--- start of RECORDS PROVIDED ---

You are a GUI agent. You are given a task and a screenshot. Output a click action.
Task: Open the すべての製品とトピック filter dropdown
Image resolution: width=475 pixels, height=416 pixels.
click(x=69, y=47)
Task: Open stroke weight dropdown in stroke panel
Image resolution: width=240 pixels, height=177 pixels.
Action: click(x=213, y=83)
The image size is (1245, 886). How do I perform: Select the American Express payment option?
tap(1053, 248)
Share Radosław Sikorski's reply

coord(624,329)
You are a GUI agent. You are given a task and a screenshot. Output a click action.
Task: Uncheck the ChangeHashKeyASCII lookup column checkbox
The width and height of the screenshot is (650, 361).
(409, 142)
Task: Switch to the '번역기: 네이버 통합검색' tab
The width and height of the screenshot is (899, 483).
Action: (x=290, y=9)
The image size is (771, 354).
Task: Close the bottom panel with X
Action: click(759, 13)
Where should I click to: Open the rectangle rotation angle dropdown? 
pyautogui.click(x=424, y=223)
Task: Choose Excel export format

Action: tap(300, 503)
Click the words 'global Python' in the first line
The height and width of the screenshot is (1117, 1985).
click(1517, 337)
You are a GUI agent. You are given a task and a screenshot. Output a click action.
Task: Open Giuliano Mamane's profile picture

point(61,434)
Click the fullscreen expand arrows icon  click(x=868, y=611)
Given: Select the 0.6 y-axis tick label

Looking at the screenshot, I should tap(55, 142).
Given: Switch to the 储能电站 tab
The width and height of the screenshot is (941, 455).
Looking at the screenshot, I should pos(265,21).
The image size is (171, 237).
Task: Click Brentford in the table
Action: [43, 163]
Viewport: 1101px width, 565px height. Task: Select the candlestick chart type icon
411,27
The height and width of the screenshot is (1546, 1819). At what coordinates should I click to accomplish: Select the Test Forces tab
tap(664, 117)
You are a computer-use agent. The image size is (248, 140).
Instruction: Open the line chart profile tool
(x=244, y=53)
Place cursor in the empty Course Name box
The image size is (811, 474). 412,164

--- end of RECORDS PROVIDED ---

**WHAT YOU SHOULD DO:** Please extract the rows from the very first line through the line containing "Action: [43, 163]", including both of those lines, and reproduce them character for character.

**FINAL RESULT:**
You are a GUI agent. You are given a task and a screenshot. Output a click action.
Task: Open the すべての製品とトピック filter dropdown
Image resolution: width=475 pixels, height=416 pixels.
click(x=69, y=47)
Task: Open stroke weight dropdown in stroke panel
Image resolution: width=240 pixels, height=177 pixels.
Action: click(x=213, y=83)
The image size is (1245, 886). How do I perform: Select the American Express payment option?
tap(1053, 248)
Share Radosław Sikorski's reply

coord(624,329)
You are a GUI agent. You are given a task and a screenshot. Output a click action.
Task: Uncheck the ChangeHashKeyASCII lookup column checkbox
The width and height of the screenshot is (650, 361).
(409, 142)
Task: Switch to the '번역기: 네이버 통합검색' tab
The width and height of the screenshot is (899, 483).
Action: (x=290, y=9)
The image size is (771, 354).
Task: Close the bottom panel with X
Action: click(759, 13)
Where should I click to: Open the rectangle rotation angle dropdown? 
pyautogui.click(x=424, y=223)
Task: Choose Excel export format

Action: tap(300, 503)
Click the words 'global Python' in the first line
The height and width of the screenshot is (1117, 1985).
click(1517, 337)
You are a GUI agent. You are given a task and a screenshot. Output a click action.
Task: Open Giuliano Mamane's profile picture

point(61,434)
Click the fullscreen expand arrows icon  click(x=868, y=611)
Given: Select the 0.6 y-axis tick label

Looking at the screenshot, I should tap(55, 142).
Given: Switch to the 储能电站 tab
The width and height of the screenshot is (941, 455).
Looking at the screenshot, I should pos(265,21).
The image size is (171, 237).
Task: Click Brentford in the table
Action: [43, 163]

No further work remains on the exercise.